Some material

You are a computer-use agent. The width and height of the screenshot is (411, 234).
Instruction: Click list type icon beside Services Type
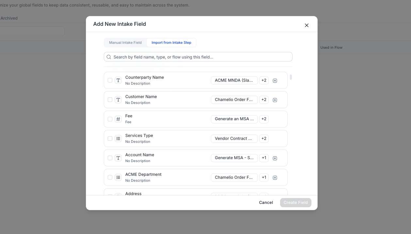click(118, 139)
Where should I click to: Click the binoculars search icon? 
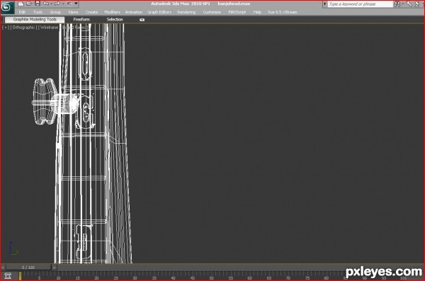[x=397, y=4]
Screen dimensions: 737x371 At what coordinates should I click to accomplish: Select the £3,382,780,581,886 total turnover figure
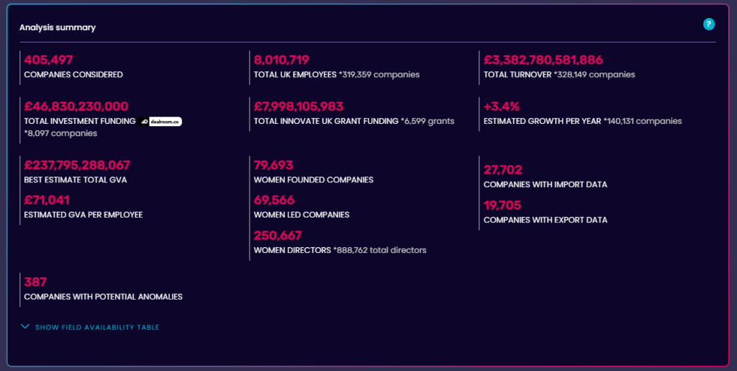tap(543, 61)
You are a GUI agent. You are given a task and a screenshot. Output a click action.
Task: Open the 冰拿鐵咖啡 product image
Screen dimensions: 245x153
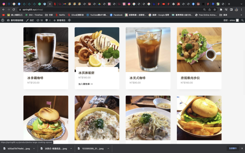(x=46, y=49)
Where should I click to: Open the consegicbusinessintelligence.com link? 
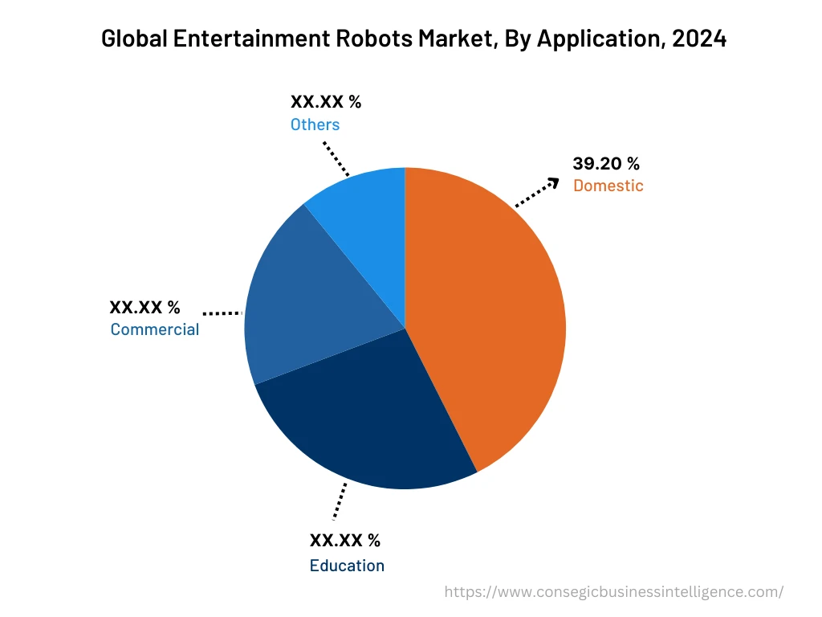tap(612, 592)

==

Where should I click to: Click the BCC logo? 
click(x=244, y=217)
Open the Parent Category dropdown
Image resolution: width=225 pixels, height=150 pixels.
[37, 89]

Do this> Please put the material from the line with "You are a computer-use" up to and including the line with "tap(612, 592)" into a JSON list of strings, one string per line, with blank lines left out. Leave the pictures out of the answer.

Task response>
[
  "You are a computer-use agent. The width and height of the screenshot is (411, 234).",
  "Instruction: Click list type icon beside Services Type",
  "click(118, 139)",
  "Where should I click to: Click the binoculars search icon? ",
  "[x=397, y=4]",
  "Screen dimensions: 737x371 At what coordinates should I click to accomplish: Select the £3,382,780,581,886 total turnover figure",
  "tap(543, 61)",
  "You are a GUI agent. You are given a task and a screenshot. Output a click action.",
  "Task: Open the 冰拿鐵咖啡 product image",
  "Screen dimensions: 245x153",
  "(x=46, y=49)",
  "Where should I click to: Open the consegicbusinessintelligence.com link? ",
  "tap(612, 592)"
]